Collaborative agriculture research at Western Illinois University, with a boost from a recently-awarded federal grant, means opportunities for faculty and students to study hydroponic lettuce production, with the aid of hyperspectral reflectance technology, in future semesters.
WIU Agriculture Assistant Professors Shelby Henning and Dan Atherton began collaborating two years ago, when Henning and his horticulture students, along with technical assistance from Atherton, built a small hydroponic lettuce production system in the Ag Mech Shop in Knoblauch Hall’s basement. The system was constructed of inexpensive materials, the bulk of which was PVC pipe, silicone caulk and recycled lumber. A single horticultural LED lamp served as the only light source for the lettuce grown in the student-made system.
“Basically, we wanted to see if our simple system using the PVC pipe would work,” said Henning. “It worked extraordinarily well, which flew in the face of what I thought would happen.”
The two professors quickly learned the expertise each possesses melded together naturally into the indoor lettuce production project – Henning contributing (soft science) vegetable production expertise and Atherton with (hard science) computer science and precision agriculture components.
Henning and Atherton have since been refining the production of ‘Rex’ butterhead lettuce using two prototype lettuce production systems that use rectangular, commercial-grade hydroponic channels in lieu of round PVC pipe, and multiple LED lighting units, to provide sufficient light for all of the growing plants. Atherton and students in his shop skills class constructed the second prototype system, using the first system Atherton had created as a model.

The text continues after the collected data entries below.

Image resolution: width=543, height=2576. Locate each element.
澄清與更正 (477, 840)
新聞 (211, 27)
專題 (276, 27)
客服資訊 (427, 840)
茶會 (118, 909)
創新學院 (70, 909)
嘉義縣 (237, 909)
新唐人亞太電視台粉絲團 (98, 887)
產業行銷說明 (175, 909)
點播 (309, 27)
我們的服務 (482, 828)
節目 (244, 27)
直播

Henning and Atherton are now attempting to improve nutrient recommendations for hydroponic lettuce in order to save producers both time and input costs.
“The nutrient solution within the system is replaced at set dates to determine the optimal time frame for replacement,” Atherton said. “Some advantages of the lettuce grown in this hydroponic system are that no pesticides are used, the timeframe from planting to harvest is greatly accelerated and the shelf-life of the crop far surpasses that to lettuce grown in the field.”